The relationship between NLP and RecSys

Over the past decade, proposed approaches based on NLP research, such as Word2Vec, GRU, and Attention for RecSys, have gained popularity with RecSys researchers and industry practitioners. This phenomena is especially noticeable for sequential and session-based recommendation where the sequential processing of user interactions is analogous to the language modeling (LM) task. Many key RecSys architectures have been adopted based on NLP research such as GRU4Rec. GRU4Rec is the seminal recurrent neural network (RNN) based architecture for session-based recommendation.

Transformer architectures have become the dominant technique over convolutional neural networks (CNNs) and recurrent neural networks (RNNs) for language modeling tasks. Because of their efficient parallel training, these architectures can scale training data and model sizes. Transformer architectures are also effective at modeling long-range sequences.

Transformers have also been applied to sequential recommendation in architectures such as SASRec, BERT4Rec, and BST. These architectures can provide higher accuracy than CNN and RNN-based architectures. For more information, see our ACM RecSys 2021 paper.
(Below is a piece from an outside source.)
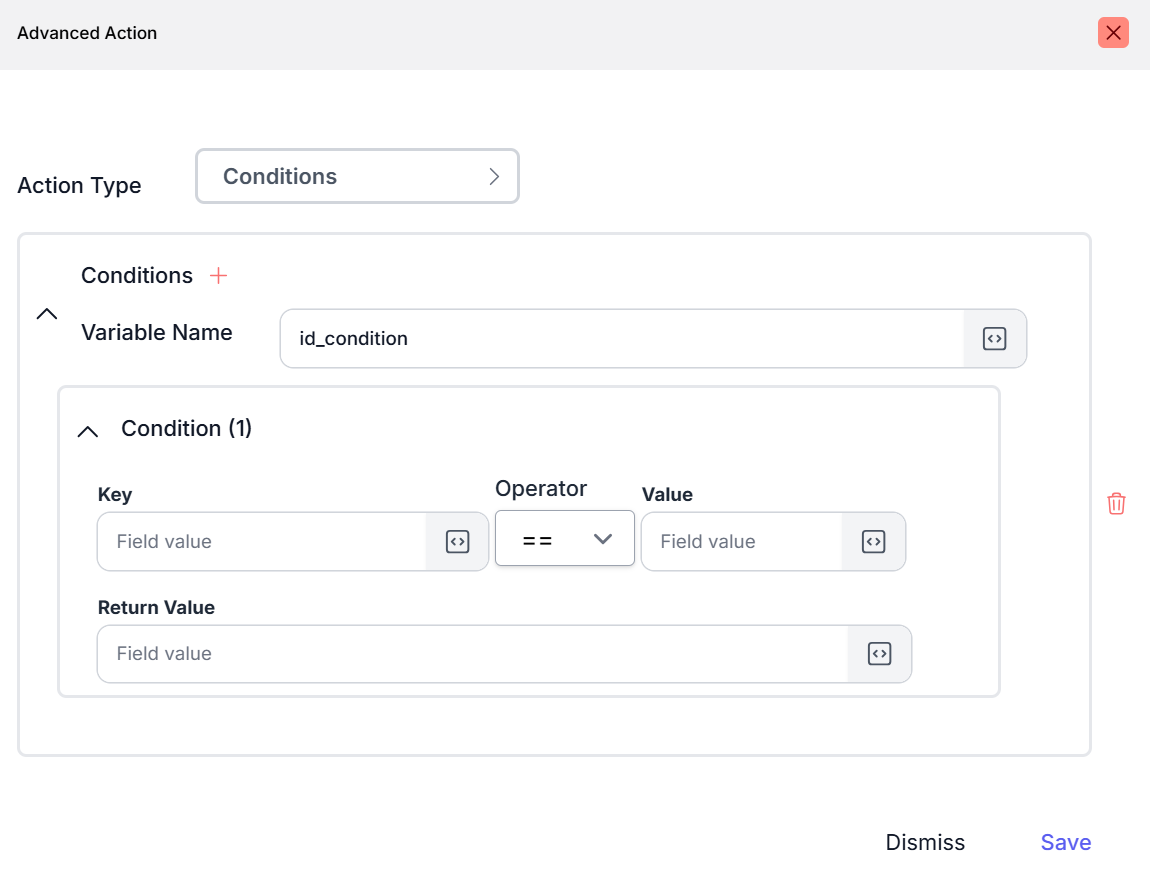Focus the Value field input
The height and width of the screenshot is (873, 1150).
pos(741,542)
For more information about the evolution of Transformer architectures and bridging the gap between NLP and sequential and session-based recommendation, see our Transformers4Rec: Bridging the Gap between NLP and Sequential / Session-Based Recommendation paper.
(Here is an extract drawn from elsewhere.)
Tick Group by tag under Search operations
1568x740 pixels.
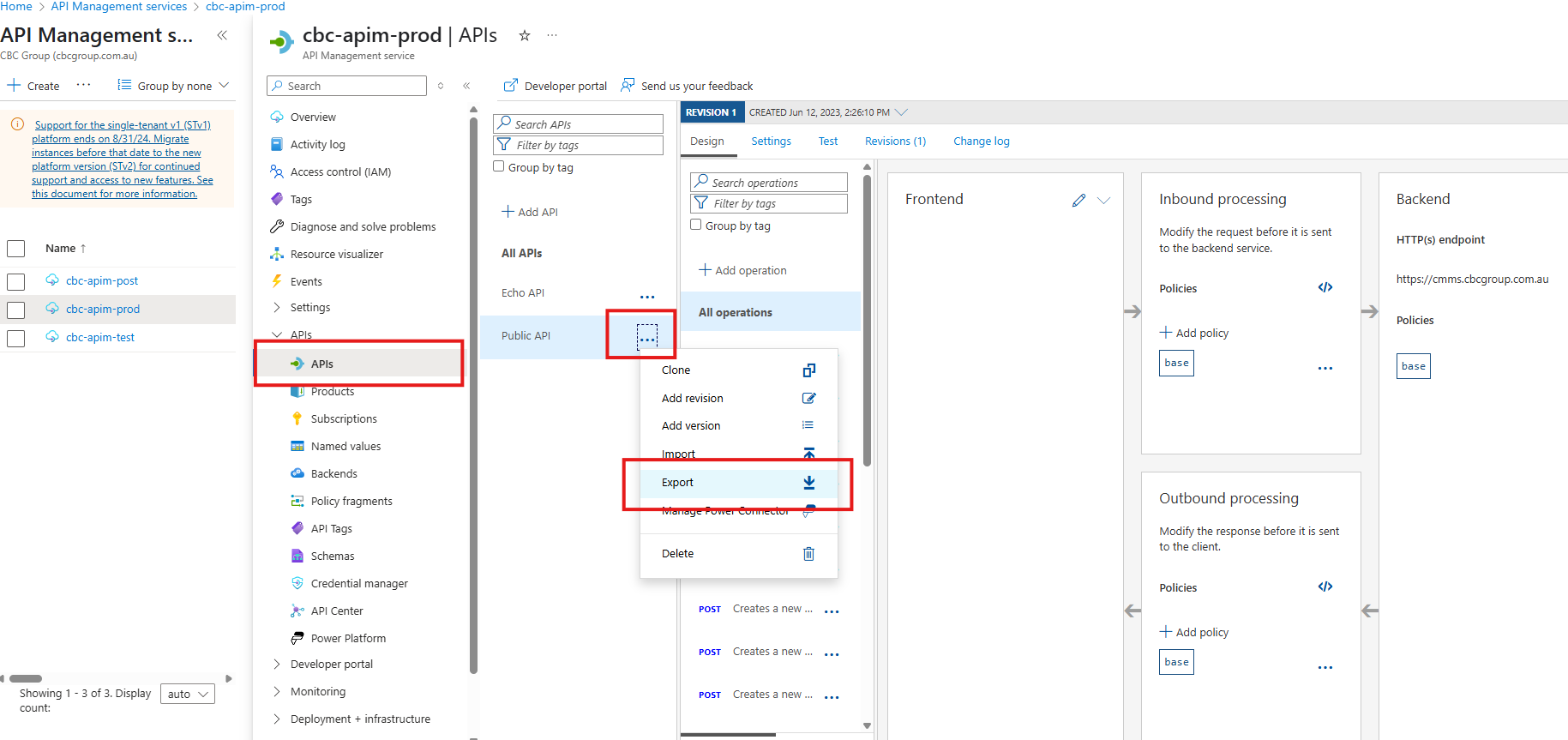696,226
A timeline illustrating the influence of NLP research in Recommender Systems

A timeline illustrating the influence of NLP research in Recommender Systems, from the Transformers4Rec paper

Integration with HuggingFace Transformers

Transformers4Rec integrates with the HuggingFace (HF) Transformers library, allowing RecSys researchers and practitioners to easily experiment with the latest and state-of-the-art NLP Transformer architectures for sequential and session-based recommendation tasks and deploy those models into production.

The HF Transformers was “established with the goal of opening up advancements in NLP to the wider machine learning community”. It has become very popular among NLP researchers and practitioners (more than 900 contributors), providing standardized implementations of the state-of-the-art Transformer architectures (more than 68 and counting) produced by the research community, often within days or weeks of their publication.

HF Transformers is designed for both research and production. Models are composed of three building blocks:

  • A tokenizer that converts raw text to sparse index encodings.

  • A Transformer architecture.

  • A head for NLP tasks such as text classification, generation, sentiment analysis, translation, summarization, among others.

Transformers4Rec leverages the Transformer architectures building block and configuration classes from Hugging Face. Transformers4Rec provides additional blocks that are necessary for recommendation, such as input features normalization and aggregation, and heads for recommendation and sequence classification and prediction. The library also extends the Trainer class to allow for the evaluation with RecSys metrics.